======== DATA TO PROCESS
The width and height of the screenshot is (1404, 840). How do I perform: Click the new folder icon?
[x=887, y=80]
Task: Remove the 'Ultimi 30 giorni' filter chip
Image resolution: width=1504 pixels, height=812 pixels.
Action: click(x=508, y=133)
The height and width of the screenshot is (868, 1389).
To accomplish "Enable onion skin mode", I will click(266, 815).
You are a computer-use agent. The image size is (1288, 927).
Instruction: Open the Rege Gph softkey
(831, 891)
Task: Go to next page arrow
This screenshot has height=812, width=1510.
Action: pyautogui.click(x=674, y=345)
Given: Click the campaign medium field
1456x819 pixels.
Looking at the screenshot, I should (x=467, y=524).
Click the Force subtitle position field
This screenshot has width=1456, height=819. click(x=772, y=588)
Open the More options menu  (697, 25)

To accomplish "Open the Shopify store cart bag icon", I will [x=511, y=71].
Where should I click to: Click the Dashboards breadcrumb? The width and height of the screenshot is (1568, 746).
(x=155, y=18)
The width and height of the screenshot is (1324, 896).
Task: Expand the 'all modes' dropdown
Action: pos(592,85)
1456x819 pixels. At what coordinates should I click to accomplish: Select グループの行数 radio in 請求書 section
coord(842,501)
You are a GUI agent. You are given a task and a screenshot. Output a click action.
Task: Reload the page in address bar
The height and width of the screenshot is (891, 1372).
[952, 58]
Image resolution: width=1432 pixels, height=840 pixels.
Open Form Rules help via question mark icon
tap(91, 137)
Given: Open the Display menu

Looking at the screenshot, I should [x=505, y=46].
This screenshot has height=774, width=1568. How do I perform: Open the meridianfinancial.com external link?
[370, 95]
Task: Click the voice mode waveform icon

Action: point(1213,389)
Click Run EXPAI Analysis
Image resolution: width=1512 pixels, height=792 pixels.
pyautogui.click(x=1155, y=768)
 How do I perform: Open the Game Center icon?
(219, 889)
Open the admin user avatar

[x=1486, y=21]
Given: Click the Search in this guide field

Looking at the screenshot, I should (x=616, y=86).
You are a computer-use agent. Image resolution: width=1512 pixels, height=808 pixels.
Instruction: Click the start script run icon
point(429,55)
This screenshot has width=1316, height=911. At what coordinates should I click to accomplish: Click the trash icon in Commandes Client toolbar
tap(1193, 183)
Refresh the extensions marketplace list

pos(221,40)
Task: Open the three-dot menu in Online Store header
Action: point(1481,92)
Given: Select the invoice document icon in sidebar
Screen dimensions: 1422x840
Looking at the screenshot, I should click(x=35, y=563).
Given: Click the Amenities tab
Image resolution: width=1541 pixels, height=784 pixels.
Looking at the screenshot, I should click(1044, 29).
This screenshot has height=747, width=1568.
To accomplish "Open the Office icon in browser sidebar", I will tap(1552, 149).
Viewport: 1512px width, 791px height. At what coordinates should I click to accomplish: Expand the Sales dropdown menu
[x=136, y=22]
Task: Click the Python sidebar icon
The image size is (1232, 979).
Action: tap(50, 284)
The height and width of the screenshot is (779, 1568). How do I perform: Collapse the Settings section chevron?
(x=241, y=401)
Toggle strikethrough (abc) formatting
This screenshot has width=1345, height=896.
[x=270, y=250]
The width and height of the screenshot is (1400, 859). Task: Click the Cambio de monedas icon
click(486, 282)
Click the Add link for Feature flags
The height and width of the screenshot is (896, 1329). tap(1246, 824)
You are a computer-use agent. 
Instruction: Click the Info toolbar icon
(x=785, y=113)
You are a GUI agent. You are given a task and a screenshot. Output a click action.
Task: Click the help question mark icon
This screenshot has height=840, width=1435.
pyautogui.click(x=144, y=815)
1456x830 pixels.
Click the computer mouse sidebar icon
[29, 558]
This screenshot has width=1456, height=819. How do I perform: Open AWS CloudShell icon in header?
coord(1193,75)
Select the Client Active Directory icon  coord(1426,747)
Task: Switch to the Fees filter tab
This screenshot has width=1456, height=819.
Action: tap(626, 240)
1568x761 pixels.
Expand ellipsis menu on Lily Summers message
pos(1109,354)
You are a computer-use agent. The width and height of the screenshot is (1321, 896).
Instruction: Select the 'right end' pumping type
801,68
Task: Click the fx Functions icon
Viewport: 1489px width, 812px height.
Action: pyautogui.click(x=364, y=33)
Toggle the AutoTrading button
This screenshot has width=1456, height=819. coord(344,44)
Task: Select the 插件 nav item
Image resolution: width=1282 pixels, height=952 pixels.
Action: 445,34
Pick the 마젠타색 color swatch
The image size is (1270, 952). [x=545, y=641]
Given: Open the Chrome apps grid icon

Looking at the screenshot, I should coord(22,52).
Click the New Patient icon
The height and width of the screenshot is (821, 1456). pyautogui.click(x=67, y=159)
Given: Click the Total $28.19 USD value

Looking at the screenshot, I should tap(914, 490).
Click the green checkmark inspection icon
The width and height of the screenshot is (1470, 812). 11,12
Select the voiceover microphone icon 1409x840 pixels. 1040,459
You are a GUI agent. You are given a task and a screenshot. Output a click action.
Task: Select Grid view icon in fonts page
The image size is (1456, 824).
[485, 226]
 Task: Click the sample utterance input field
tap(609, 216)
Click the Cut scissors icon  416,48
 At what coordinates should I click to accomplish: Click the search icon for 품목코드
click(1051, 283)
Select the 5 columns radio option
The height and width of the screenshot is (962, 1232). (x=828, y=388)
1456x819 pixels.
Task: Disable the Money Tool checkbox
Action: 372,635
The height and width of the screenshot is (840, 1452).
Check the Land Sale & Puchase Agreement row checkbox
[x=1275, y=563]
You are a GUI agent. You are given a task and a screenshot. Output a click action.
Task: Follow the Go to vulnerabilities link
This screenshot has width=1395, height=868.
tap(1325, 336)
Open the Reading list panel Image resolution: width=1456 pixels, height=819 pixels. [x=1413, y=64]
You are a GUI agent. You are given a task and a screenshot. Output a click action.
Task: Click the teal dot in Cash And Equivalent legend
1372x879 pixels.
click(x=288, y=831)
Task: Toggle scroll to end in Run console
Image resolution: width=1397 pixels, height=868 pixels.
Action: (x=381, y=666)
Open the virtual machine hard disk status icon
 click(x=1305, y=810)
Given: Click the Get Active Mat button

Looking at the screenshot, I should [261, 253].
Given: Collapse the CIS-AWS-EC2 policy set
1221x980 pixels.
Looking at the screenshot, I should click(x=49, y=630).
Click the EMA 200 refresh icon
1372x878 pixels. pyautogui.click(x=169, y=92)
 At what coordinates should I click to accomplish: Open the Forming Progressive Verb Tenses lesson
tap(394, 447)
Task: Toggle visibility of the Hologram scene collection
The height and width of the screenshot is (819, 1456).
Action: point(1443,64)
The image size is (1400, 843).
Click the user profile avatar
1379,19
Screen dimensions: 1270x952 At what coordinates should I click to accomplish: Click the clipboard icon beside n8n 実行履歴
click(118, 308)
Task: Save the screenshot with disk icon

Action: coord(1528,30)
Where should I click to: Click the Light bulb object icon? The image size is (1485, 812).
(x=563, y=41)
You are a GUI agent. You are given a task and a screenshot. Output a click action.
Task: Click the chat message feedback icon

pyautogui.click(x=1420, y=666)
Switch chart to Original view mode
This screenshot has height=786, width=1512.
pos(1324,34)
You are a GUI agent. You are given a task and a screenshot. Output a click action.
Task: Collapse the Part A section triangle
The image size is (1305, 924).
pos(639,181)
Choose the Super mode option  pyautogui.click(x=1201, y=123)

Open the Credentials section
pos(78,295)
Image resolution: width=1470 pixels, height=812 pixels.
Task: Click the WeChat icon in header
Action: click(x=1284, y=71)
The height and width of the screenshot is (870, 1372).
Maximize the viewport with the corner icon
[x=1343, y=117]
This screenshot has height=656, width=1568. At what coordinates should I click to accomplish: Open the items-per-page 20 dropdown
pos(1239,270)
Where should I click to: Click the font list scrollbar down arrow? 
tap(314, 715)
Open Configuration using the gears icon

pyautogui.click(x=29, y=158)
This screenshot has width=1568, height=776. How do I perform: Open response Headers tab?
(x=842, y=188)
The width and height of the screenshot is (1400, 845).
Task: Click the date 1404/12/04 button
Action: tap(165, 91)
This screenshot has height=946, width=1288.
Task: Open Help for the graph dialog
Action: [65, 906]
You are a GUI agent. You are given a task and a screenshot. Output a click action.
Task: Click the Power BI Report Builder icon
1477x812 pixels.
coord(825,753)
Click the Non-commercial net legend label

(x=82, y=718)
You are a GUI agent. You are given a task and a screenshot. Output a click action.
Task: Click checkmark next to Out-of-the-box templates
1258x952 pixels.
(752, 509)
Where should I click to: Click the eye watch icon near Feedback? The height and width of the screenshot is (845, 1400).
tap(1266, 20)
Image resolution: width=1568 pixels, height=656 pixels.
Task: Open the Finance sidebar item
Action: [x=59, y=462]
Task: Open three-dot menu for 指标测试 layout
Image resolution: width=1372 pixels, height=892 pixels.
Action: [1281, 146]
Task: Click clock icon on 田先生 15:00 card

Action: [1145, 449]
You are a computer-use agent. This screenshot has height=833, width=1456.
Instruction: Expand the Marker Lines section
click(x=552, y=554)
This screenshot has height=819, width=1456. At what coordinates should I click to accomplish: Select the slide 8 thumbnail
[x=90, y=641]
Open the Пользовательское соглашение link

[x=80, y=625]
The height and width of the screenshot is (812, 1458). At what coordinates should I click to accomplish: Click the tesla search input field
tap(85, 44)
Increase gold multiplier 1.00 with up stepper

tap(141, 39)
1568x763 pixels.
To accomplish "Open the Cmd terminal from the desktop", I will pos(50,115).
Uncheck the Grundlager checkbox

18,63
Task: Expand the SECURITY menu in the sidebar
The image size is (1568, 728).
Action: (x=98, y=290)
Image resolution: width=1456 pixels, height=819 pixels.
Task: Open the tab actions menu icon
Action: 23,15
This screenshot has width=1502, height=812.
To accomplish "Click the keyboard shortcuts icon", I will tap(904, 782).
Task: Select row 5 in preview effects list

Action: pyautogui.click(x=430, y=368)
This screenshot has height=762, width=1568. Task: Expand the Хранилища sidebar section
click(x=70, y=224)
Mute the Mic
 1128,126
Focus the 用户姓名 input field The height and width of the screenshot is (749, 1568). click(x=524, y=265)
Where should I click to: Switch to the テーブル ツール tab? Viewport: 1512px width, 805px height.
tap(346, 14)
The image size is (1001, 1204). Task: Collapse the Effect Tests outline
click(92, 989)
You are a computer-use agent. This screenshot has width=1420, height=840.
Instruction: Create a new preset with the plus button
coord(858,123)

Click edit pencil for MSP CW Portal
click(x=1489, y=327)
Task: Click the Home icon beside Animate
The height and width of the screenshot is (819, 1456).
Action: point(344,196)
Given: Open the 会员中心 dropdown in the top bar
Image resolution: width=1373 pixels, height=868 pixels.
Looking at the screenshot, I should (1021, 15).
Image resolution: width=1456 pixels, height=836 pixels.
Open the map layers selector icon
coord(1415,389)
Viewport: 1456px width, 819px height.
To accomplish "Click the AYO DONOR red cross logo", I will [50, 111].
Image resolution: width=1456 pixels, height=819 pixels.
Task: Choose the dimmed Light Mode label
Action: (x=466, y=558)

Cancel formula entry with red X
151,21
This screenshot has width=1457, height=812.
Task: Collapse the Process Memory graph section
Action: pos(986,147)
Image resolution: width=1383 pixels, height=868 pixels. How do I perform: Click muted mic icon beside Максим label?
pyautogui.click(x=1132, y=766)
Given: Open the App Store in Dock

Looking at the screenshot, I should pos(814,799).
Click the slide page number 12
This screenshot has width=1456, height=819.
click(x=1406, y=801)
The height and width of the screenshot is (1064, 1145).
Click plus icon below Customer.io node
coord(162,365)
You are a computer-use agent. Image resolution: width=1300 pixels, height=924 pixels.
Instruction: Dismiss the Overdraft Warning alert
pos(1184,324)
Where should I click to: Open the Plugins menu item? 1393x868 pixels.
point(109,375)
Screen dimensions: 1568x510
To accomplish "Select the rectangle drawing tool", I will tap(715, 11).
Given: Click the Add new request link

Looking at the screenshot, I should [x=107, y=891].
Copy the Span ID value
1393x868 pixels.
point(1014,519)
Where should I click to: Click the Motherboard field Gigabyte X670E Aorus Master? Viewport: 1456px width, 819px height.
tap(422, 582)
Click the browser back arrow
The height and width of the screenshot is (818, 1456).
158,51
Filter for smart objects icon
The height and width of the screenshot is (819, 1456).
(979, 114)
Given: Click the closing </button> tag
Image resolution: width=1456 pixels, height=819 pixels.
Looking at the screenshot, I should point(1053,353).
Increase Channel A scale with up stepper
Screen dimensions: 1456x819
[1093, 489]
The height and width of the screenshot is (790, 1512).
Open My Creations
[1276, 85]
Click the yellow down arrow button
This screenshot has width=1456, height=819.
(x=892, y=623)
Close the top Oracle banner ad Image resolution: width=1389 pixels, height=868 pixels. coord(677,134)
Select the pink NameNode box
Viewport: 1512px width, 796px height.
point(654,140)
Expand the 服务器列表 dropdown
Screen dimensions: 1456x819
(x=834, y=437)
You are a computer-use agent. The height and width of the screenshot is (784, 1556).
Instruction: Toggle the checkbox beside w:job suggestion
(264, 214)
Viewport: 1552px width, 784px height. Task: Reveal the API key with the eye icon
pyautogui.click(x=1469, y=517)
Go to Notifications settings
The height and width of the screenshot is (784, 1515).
================
◆ WHAT YOU SHOULD DO ◆
From the line containing "Expand the 服务器列表 dropdown" down to the last line of the material, each line is to be retyped exactly; no other lines belong in the answer.

◆ TASK OUTPUT ◆
Expand the 服务器列表 dropdown
Screen dimensions: 1456x819
(x=834, y=437)
You are a computer-use agent. The height and width of the screenshot is (784, 1556).
Instruction: Toggle the checkbox beside w:job suggestion
(264, 214)
Viewport: 1552px width, 784px height. Task: Reveal the API key with the eye icon
pyautogui.click(x=1469, y=517)
Go to Notifications settings
The height and width of the screenshot is (784, 1515).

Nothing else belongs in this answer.